[[ MATERIAL PROVIDED open ]]

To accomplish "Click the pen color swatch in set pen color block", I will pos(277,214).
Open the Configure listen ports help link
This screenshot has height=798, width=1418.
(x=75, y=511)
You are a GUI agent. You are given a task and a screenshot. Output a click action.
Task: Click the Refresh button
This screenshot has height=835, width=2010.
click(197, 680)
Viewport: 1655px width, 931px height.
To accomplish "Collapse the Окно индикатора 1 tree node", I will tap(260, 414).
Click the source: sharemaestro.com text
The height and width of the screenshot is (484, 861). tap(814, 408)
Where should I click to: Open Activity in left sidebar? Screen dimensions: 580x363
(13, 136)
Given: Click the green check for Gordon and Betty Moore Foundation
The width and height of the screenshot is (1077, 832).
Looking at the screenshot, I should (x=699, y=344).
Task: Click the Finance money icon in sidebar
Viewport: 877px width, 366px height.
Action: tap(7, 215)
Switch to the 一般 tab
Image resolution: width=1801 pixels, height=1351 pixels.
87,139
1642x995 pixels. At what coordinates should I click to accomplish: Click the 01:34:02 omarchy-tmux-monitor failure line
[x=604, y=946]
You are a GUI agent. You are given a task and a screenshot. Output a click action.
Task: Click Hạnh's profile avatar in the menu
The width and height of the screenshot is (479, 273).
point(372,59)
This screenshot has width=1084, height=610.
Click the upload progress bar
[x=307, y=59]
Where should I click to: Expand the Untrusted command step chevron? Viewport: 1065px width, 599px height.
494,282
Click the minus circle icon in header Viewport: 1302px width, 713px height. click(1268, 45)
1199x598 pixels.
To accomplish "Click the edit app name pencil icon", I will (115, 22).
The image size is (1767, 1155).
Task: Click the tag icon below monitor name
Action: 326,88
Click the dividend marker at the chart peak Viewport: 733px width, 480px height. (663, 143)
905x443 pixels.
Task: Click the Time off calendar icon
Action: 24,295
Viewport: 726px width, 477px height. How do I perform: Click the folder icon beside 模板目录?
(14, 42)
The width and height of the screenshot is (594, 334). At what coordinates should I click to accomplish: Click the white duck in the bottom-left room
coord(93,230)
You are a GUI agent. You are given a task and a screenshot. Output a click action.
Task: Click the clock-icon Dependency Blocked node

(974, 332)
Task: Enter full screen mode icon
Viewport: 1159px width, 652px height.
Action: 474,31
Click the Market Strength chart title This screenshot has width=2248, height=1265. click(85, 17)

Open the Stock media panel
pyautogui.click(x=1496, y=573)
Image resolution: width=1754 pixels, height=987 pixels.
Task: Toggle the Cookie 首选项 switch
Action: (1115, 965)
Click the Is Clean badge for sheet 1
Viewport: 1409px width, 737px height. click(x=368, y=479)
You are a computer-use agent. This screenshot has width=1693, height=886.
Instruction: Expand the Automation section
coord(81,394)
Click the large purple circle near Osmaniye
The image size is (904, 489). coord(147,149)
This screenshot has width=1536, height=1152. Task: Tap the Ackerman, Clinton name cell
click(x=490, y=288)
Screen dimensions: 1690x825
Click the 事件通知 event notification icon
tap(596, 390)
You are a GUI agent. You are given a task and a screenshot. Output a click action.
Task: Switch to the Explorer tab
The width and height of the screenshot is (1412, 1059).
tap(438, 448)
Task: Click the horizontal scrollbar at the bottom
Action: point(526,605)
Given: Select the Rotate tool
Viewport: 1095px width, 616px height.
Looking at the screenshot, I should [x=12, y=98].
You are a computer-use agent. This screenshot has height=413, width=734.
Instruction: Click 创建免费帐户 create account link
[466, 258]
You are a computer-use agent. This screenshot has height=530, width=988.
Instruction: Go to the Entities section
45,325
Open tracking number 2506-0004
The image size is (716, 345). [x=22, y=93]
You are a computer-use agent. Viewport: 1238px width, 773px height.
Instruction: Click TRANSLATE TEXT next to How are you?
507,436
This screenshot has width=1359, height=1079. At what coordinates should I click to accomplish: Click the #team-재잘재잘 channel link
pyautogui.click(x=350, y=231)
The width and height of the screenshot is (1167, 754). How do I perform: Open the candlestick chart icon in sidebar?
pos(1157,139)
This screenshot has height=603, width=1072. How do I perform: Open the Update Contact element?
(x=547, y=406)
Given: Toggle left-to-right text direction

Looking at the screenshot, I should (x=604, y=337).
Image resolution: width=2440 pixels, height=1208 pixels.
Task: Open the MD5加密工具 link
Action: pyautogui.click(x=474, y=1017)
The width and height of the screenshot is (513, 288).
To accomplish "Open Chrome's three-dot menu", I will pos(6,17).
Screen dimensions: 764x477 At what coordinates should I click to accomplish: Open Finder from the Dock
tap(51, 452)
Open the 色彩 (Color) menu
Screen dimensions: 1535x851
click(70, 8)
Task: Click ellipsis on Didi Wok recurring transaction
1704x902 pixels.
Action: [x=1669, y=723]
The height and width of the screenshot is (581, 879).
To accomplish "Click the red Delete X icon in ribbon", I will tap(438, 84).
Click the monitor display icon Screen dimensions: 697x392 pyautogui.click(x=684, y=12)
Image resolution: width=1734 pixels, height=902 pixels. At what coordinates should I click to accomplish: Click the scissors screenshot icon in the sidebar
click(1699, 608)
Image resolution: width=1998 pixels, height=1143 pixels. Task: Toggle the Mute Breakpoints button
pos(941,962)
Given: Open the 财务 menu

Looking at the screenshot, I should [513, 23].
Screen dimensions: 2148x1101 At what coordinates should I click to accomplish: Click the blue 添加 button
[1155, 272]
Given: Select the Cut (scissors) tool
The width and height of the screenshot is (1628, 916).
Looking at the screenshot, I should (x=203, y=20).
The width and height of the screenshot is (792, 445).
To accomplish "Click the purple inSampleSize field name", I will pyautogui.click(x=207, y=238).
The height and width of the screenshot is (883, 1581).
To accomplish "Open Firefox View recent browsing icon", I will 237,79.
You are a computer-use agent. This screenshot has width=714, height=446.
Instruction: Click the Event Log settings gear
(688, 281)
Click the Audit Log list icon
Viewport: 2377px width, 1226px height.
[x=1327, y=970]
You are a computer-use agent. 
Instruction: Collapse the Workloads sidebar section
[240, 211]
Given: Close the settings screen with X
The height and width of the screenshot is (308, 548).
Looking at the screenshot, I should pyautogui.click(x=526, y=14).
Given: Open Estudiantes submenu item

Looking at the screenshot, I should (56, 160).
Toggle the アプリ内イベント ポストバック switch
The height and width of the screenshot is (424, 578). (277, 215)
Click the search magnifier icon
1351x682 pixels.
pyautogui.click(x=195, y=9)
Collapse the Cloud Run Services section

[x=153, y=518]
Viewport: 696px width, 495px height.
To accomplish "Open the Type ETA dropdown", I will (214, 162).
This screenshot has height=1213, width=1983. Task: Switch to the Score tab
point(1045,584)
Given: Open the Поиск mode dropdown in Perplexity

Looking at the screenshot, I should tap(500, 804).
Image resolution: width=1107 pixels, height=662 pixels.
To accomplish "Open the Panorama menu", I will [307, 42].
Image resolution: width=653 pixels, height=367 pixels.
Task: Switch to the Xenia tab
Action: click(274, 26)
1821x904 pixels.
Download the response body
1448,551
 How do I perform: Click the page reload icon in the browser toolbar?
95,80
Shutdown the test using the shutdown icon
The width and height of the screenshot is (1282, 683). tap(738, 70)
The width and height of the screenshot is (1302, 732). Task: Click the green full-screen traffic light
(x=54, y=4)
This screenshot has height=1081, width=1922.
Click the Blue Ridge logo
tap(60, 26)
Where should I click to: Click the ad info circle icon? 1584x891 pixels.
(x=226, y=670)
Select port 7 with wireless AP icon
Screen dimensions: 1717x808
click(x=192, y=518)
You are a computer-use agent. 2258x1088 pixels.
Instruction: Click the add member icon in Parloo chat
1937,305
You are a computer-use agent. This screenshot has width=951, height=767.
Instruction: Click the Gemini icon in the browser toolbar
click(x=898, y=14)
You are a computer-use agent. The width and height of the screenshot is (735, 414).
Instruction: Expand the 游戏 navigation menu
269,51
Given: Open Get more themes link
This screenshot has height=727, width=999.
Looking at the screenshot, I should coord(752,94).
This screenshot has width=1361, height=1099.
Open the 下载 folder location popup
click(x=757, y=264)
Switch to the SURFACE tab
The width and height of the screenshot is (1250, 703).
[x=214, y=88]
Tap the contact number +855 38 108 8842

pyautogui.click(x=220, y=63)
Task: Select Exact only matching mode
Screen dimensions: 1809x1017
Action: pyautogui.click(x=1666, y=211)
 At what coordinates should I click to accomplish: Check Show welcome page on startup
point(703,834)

[[ MATERIAL PROVIDED closed ]]

Would you please copy exactly the part of the entries above that begins at the line containing "Click the minus" and ends at the line containing "has height=413, width=734.", both lines included?

Click the minus circle icon in header Viewport: 1302px width, 713px height. click(1268, 45)
1199x598 pixels.
To accomplish "Click the edit app name pencil icon", I will (115, 22).
The image size is (1767, 1155).
Task: Click the tag icon below monitor name
Action: 326,88
Click the dividend marker at the chart peak Viewport: 733px width, 480px height. (663, 143)
905x443 pixels.
Task: Click the Time off calendar icon
Action: 24,295
Viewport: 726px width, 477px height. How do I perform: Click the folder icon beside 模板目录?
(14, 42)
The width and height of the screenshot is (594, 334). At what coordinates should I click to accomplish: Click the white duck in the bottom-left room
coord(93,230)
You are a GUI agent. You are given a task and a screenshot. Output a click action.
Task: Click the clock-icon Dependency Blocked node

(974, 332)
Task: Enter full screen mode icon
Viewport: 1159px width, 652px height.
Action: 474,31
Click the Market Strength chart title This screenshot has width=2248, height=1265. click(85, 17)

Open the Stock media panel
pyautogui.click(x=1496, y=573)
Image resolution: width=1754 pixels, height=987 pixels.
Task: Toggle the Cookie 首选项 switch
Action: (1115, 965)
Click the Is Clean badge for sheet 1
Viewport: 1409px width, 737px height. click(x=368, y=479)
You are a computer-use agent. This screenshot has width=1693, height=886.
Instruction: Expand the Automation section
coord(81,394)
Click the large purple circle near Osmaniye
The image size is (904, 489). coord(147,149)
This screenshot has width=1536, height=1152. Task: Tap the Ackerman, Clinton name cell
click(x=490, y=288)
Screen dimensions: 1690x825
Click the 事件通知 event notification icon
tap(596, 390)
You are a GUI agent. You are given a task and a screenshot. Output a click action.
Task: Switch to the Explorer tab
The width and height of the screenshot is (1412, 1059).
tap(438, 448)
Task: Click the horizontal scrollbar at the bottom
Action: point(526,605)
Given: Select the Rotate tool
Viewport: 1095px width, 616px height.
Looking at the screenshot, I should [x=12, y=98].
You are a computer-use agent. This screenshot has height=413, width=734.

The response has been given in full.